William Brady

Personal information
- Date of birth: 1870
- Place of birth: Renton, West Dunbartonshire, Scotland
- Position(s): Forward

Senior career*
- Years: Team / Apps / (Gls)
- Dundee Harp
- 1887: Renton
- 1888–1889: Burnley
- 1889: Newcastle West End
- 1893: Newton Heath / 1 / (0)

= William Brady (footballer) =

Scottish footballer

William Brady (born 1870) was a Scottish professional footballer who played as a forward.

==Playing career==
Brady was born in Renton, West Dunbartonshire. He played for Dundee Harp.
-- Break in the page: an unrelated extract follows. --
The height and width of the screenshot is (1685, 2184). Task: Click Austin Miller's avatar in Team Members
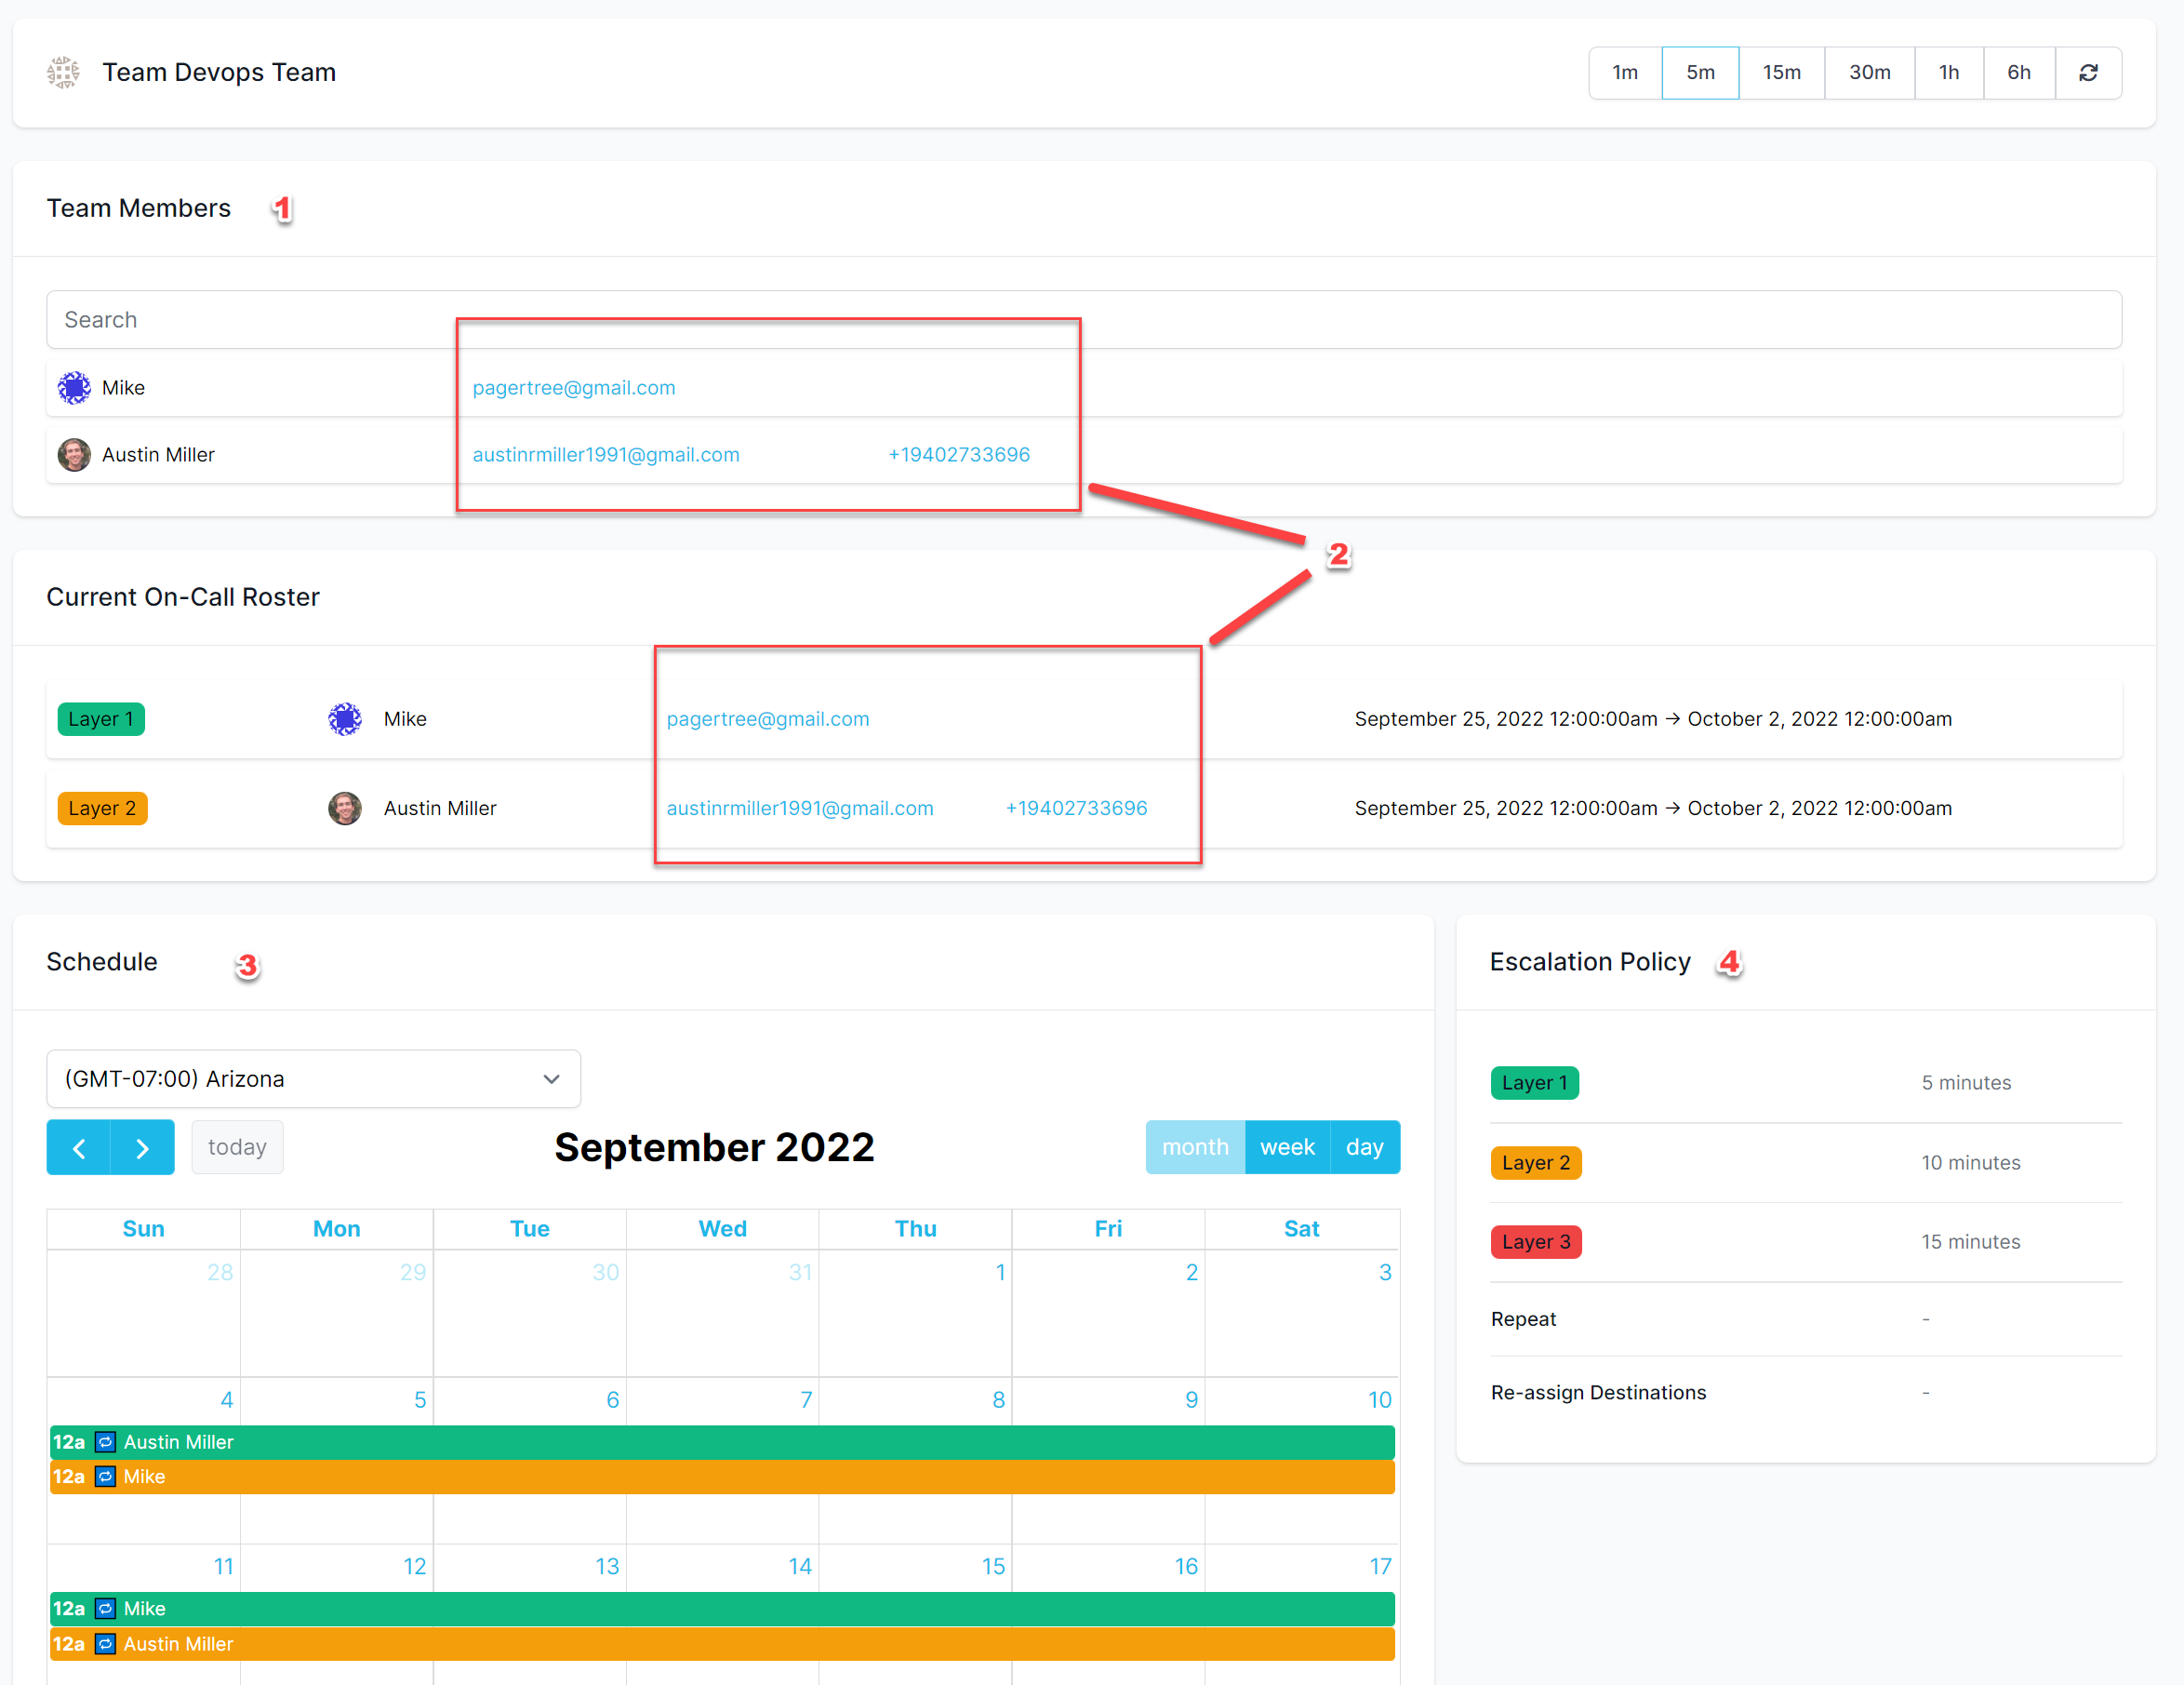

He played for Burnley in the first season of The Football League, 1888–89. (Note: It was published previously that William (or W.) Brady played for Burnley from December 1888 and made 9 league appearances (2 goals); however, research by historians relating to contemporary accounts from Fred Spiksley established that December was the point when the better known Alec Brady (also a forward) joined Burnley with William already at the club, so some statistics attributed to Alec in that campaign would belong to William – the exact breakdown of their respective contributions is yet to be established as of November 2020. Claims in other publications that William Brady was born in 1870 and came from Renton match the verified details of Alec Brady so may be a mistake due to the other mix-up in their records. Sunderland had a forward named "W. Brady" playing for them in six friendly matches at the end of that season, possibly the same William Brady of Burnley who according to other publications played for Sunderland's neighbours Newcastle West End the following season.)

During the 1892–93 season he played for Newton Heath. William Brady is credited in two separate match reports as playing instead of Billy Hood in a match against Derby County on 11 February 1893.